---- Brano
CGUE: Un permesso di soggiorno vincolato all'esercizio di una specifica mansione lavorativa non preclude allo status di lungosoggiornante

 
Sentenza della Corte di Giustizia riferita al permesso di soggiorno per 'motivi religiosi' nei Paesi Bassi (causa C-502/10).
 
Corte di Giustizia dell'Unione europea, sentenza dd. 18.10.2012 (causa C-502/10) (84.38 KB)
 

La Corte di Giustizia dell’Unione europea, con la sentenza  dd. 18.10.2012 (causa C-502/10, Singh c. Paesi Bassi), si sofferma sull’interpretazione dell’art. 3 par. 2 lett. e) della direttiva n. 2003/109/CE relativa allo status dei cittadini di Paesi terzi che siano soggiornanti di lungo periodo.
--------
* Elenco degli esercizi *
A. Indica, in base al brano sulla sentenza Singh, i dati che identificano la decisione: organo giudicante, data, numero di causa e parti.
B. Prosegui il brano sulla sentenza Singh a partire dall'ultima frase riportata.
Le righe riportate più avanti non hanno alcun legame con il brano.
---- Dati forniti
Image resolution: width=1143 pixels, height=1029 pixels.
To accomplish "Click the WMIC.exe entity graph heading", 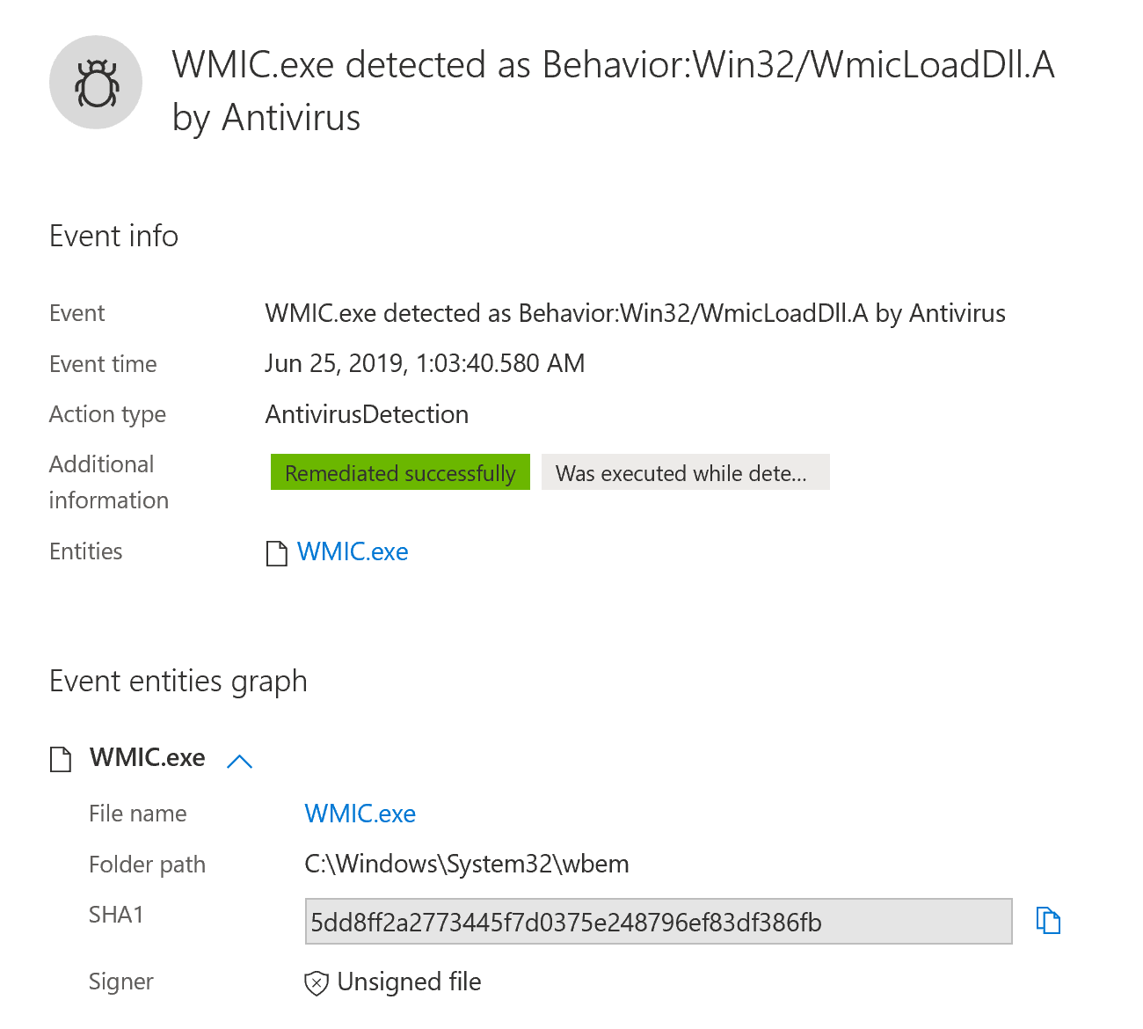I will [147, 758].
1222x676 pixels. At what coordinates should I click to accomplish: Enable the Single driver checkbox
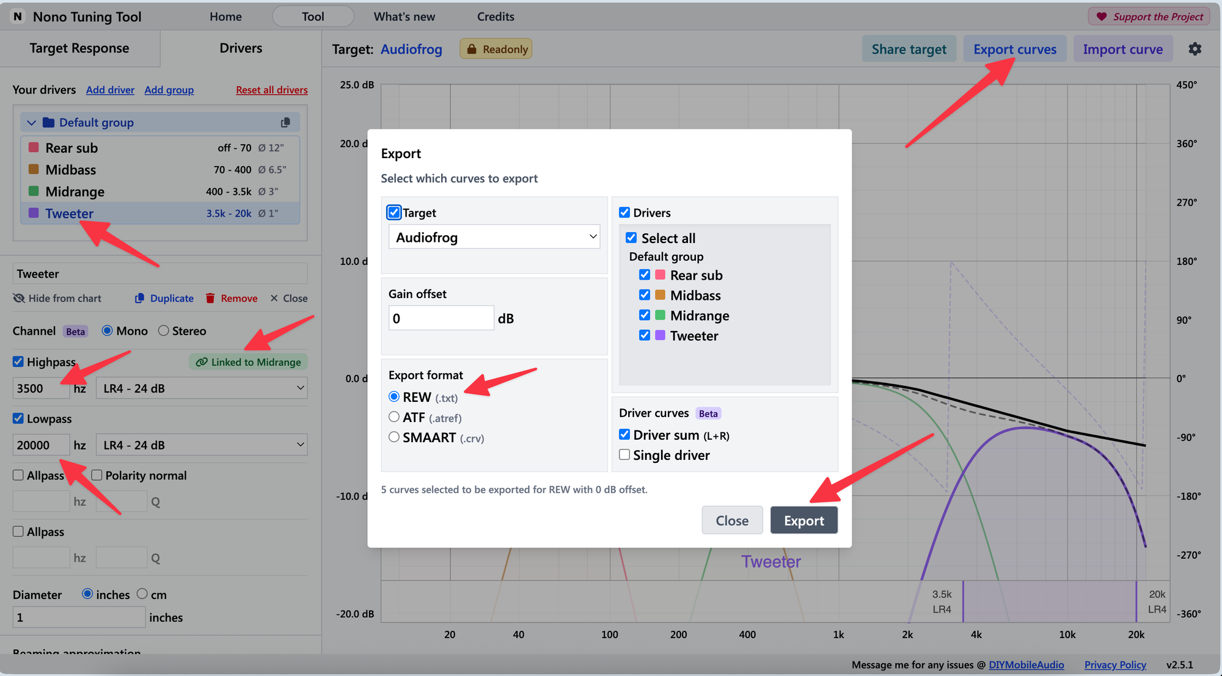click(624, 455)
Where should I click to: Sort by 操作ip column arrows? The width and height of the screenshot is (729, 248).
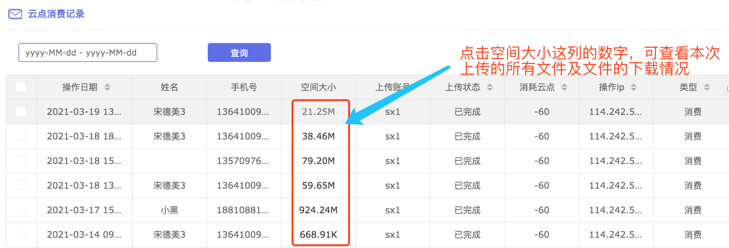(634, 87)
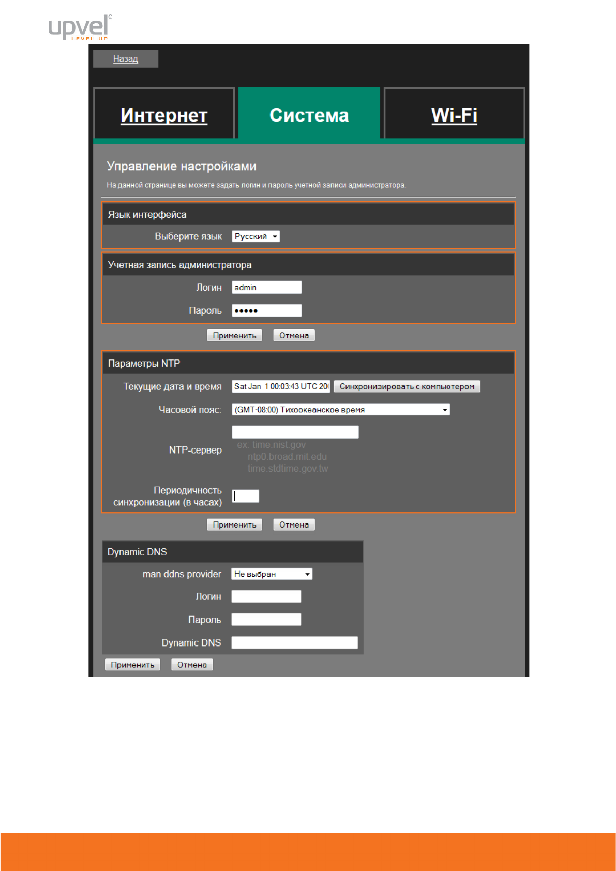Apply NTP settings with Применить
Viewport: 616px width, 871px height.
click(234, 525)
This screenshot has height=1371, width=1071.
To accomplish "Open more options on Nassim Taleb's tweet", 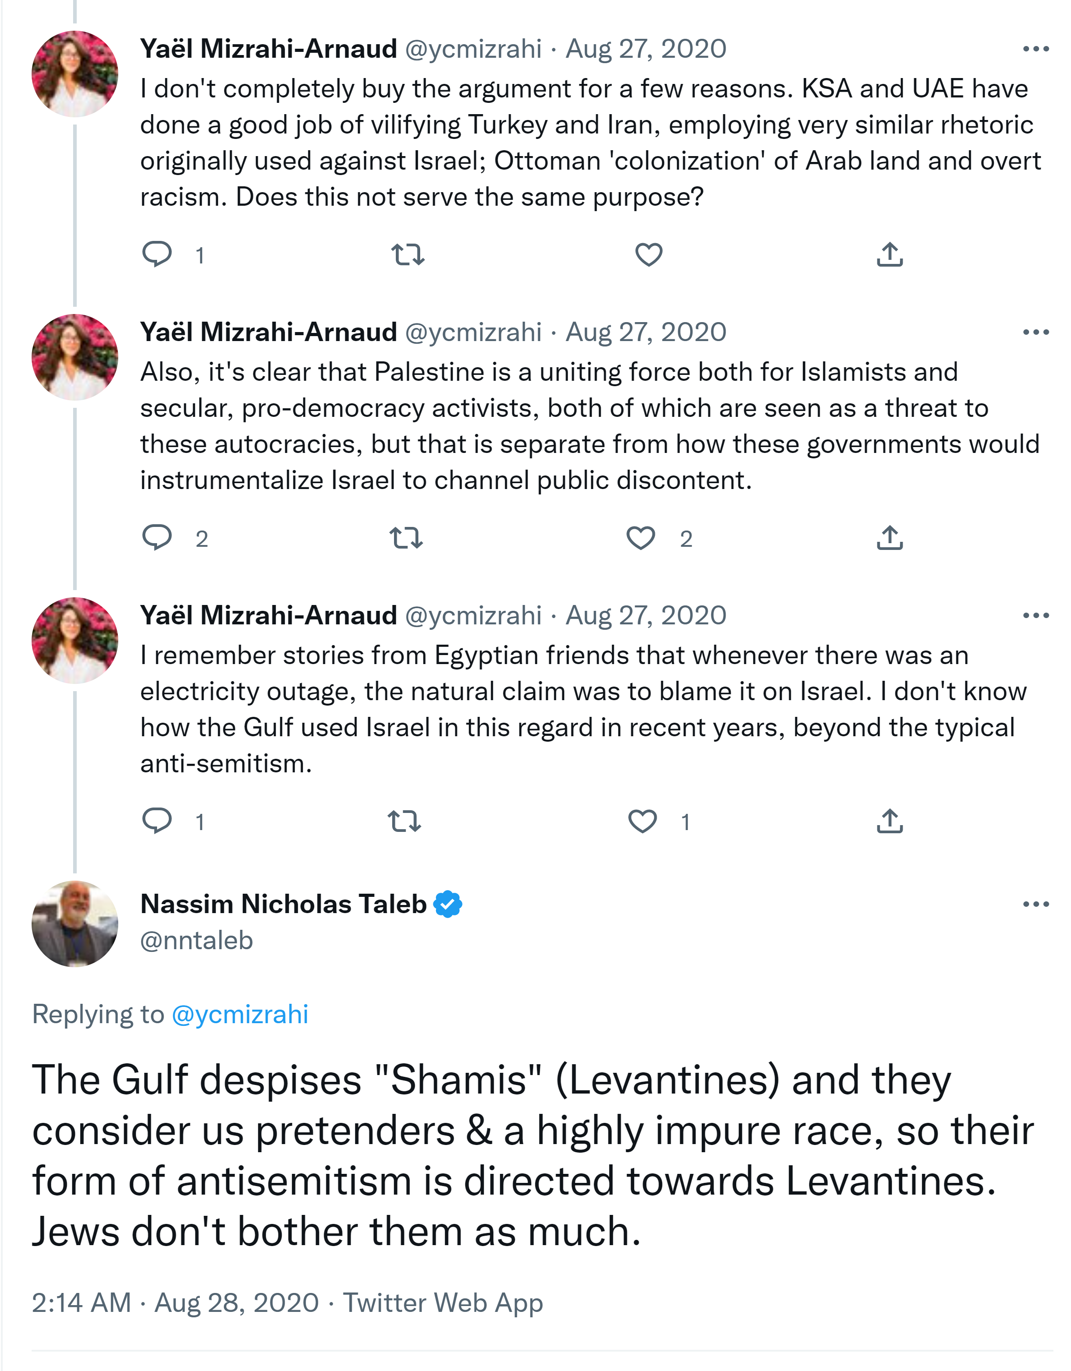I will (1035, 904).
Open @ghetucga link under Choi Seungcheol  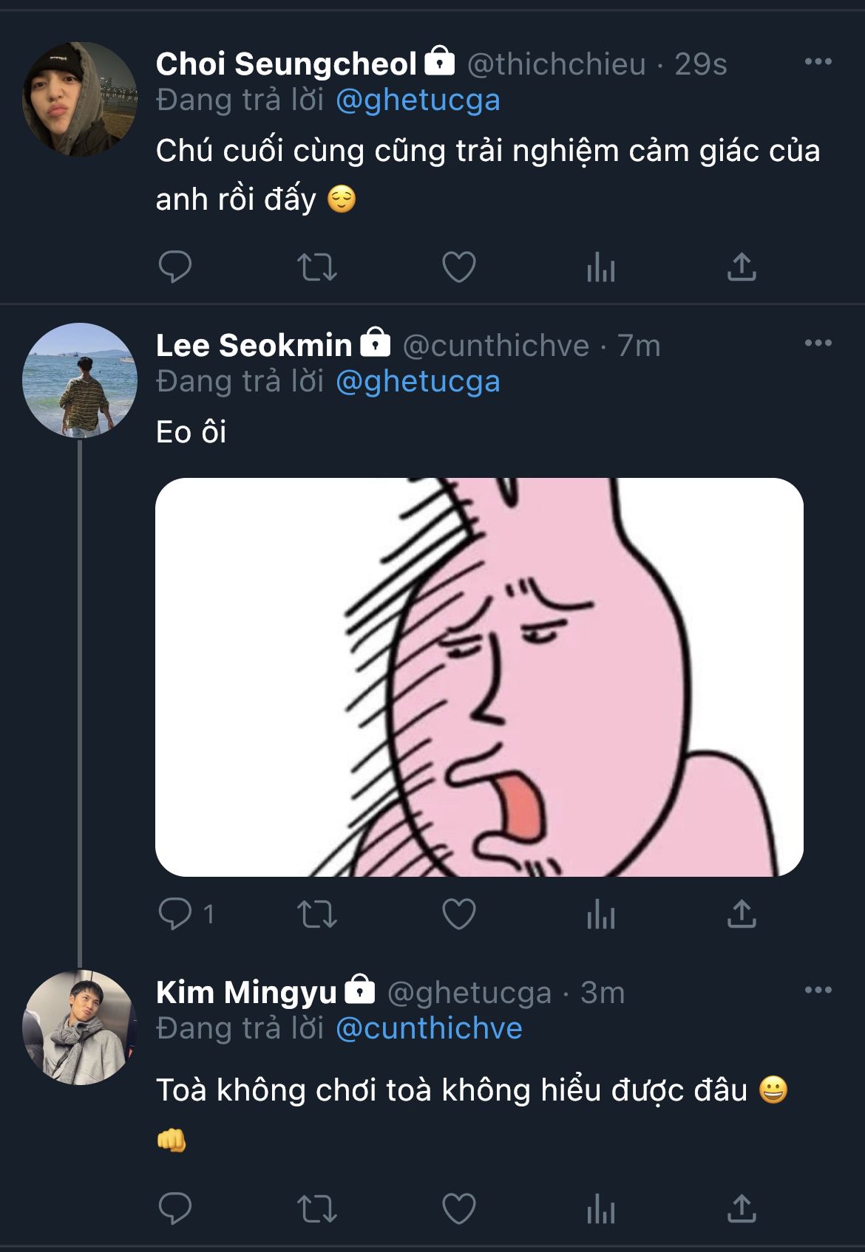click(x=418, y=100)
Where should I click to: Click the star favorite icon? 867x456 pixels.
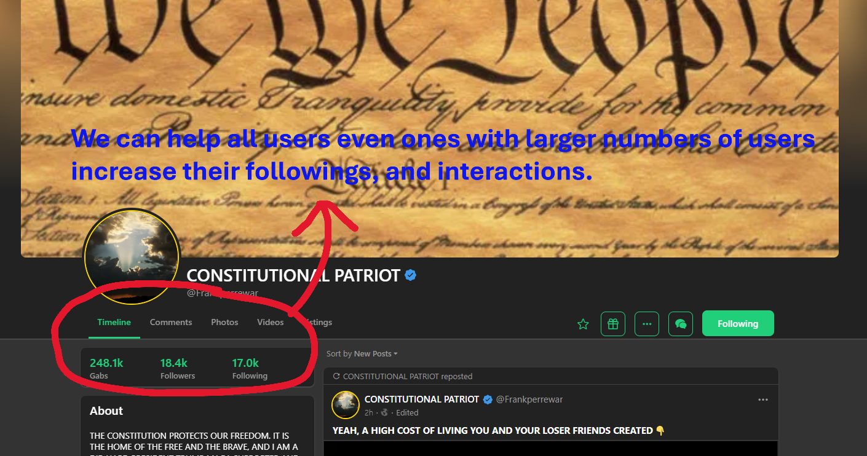click(583, 324)
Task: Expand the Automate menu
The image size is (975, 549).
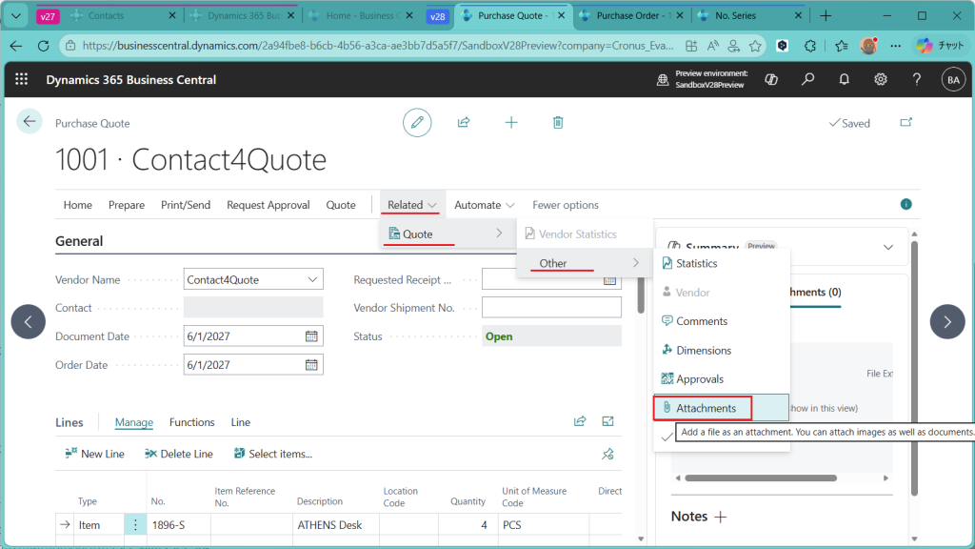Action: [x=485, y=205]
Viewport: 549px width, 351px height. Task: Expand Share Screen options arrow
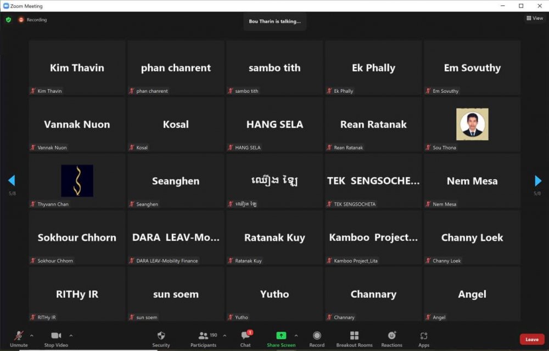296,335
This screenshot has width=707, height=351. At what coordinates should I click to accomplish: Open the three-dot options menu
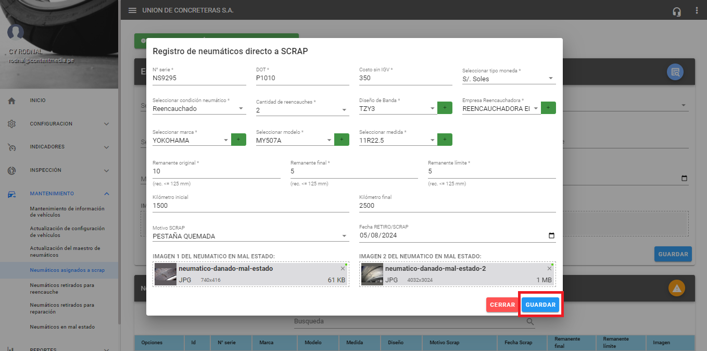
--------
* Soluzioni degli esercizi *
A.
Organo giudicante: Corte di Giustizia dell'Unione europea
Data: 18.10.2012
Numero di causa: C-502/10
Parti: Singh c. Paesi Bassi

B.
Detta previsione concerne una della clausole di esclusione dal campo di applicazione ratione personae della direttiva, ovvero l’impossibilità di accesso allo status di lungo soggiornanti dei cittadini di Paesi terzi non membri UE che “soggiornano unicamente per motivi di carattere temporaneo, ad esempio in qualità di persone  alla “pari”, lavoratori stagionali, lavoratori distaccati da una società di servizi per la prestazione di servizi oltre frontiera o prestatori di servizi oltre frontiera o nei casi in cui il titolo di soggiorno  è stato formalmente limitato”.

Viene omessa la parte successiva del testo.